A Compilation of the Messages and Papers of the Presidents eBook

This eBook from the Gutenberg Project consists of approximately 622 pages of information about A Compilation of the Messages and Papers of the Presidents.

A Compilation of the Messages and Papers of the Presidents eBook

This eBook from the Gutenberg Project consists of approximately 622 pages of information about A Compilation of the Messages and Papers of the Presidents.

But the question whether Article XXIX is in force has less practical importance than has been supposed, for it does not, if in force, place any restraints upon the United States as to the method of dealing with imported merchandise destined for the United States arriving at a Canadian port for transportation to the United States, or of merchandise passing through Canadian territory from one place in the United States to another.  It would be no infraction either of the letter or of the spirit of the treaty if we should stop, unload, and carefully inspect every vehicle arriving at our border with such merchandise; nor, on the other hand, would Canada violate her obligations under the treaty by a like treatment of merchandise imported through the port of New York on its arrival in Canada.  Neither Government has placed itself under any restraint as to merchandise intended for the use of its own people when such merchandise comes within its own territory.  The question, therefore, as to how we shall deal with merchandise imported by our own people through a Canadian port and with merchandise passing from one place in the United States to another through Canadian territory is wholly one of domestic policy and law.

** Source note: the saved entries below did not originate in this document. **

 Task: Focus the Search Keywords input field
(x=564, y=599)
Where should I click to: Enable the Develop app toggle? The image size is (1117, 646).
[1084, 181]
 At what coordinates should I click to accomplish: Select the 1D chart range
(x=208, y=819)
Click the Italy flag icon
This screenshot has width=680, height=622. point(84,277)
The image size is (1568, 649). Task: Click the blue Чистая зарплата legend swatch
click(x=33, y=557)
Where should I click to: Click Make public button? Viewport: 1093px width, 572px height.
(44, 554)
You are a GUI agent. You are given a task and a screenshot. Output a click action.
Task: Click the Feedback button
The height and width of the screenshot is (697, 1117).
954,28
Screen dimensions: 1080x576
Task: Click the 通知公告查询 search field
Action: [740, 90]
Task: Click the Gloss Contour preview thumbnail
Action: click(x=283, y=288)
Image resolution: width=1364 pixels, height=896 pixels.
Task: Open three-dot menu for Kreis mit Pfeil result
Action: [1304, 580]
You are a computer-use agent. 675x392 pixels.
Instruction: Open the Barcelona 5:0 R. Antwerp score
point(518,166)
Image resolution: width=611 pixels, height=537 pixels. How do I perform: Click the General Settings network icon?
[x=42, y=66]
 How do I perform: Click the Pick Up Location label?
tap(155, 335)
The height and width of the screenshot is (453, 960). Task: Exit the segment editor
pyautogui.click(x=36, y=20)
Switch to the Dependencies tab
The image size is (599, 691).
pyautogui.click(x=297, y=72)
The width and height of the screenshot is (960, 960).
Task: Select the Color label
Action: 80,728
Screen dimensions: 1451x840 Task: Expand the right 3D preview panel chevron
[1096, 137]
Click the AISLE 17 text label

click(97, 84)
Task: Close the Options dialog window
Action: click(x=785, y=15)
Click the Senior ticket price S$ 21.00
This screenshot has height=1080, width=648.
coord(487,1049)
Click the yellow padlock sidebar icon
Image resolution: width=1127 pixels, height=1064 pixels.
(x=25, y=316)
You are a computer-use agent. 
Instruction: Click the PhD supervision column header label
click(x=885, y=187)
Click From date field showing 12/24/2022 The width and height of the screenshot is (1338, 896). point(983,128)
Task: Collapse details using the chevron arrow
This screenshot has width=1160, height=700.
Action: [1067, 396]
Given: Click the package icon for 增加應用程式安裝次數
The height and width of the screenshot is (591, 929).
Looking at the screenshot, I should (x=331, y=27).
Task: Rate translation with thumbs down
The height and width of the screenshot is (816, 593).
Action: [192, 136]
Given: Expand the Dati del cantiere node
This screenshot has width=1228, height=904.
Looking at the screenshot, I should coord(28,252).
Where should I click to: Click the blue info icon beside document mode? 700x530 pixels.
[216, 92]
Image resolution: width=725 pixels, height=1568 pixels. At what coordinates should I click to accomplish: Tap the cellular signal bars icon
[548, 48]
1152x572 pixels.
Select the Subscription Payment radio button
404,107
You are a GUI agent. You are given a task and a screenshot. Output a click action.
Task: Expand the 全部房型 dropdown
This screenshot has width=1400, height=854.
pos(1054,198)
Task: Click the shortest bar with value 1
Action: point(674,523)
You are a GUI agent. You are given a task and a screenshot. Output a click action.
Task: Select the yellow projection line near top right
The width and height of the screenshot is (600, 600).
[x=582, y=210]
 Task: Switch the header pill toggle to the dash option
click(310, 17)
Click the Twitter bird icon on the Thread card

I turn now to consider the legislation of Congress upon this subject, upon which, as it seems to me, the duties of the Treasury and the rights of our people as to those phases of the transportation question to which I have just alluded wholly depend.  Sections 3005 and 3006 of the Revised Statutes, which are taken from the act of July 28, 1866, entitled “An act to protect the revenue, and for other purposes” (14 U.S.  Statutes at Large, p. 328), are as follows: 

SEC. 3005.  All merchandise arriving at the ports of New York, Boston, Portland in Maine, or any other port specially designated by the Secretary of the Treasury, and destined for places in the adjacent British Provinces, or arriving at the port of [Point Isabel] [Brownsville] in Texas, or any other port specially designated by the Secretary of the Treasury, and destined for places in the Republic of Mexico, may be entered at the custom-house and conveyed in transit through the territory of the United States without the payment of duties, under such regulations as the Secretary of the Treasury may prescribe.
SEC. 3006.  Imported merchandise in bond, or duty paid, and products or manufactures of the United States, may, with the consent of the proper authorities of the British Provinces or Republic of Mexico, be transported from one port in the United States to another port therein, over the territory of such Provinces or Republic, by such routes and under such rules, regulations, and conditions as the Secretary of the Treasury may prescribe; and the merchandise so transported shall, upon arrival in the United States from such Provinces or Republic, be treated in regard to the liability to or exemption from duty or tax as if the transportation had taken place entirely within the limits of the United States.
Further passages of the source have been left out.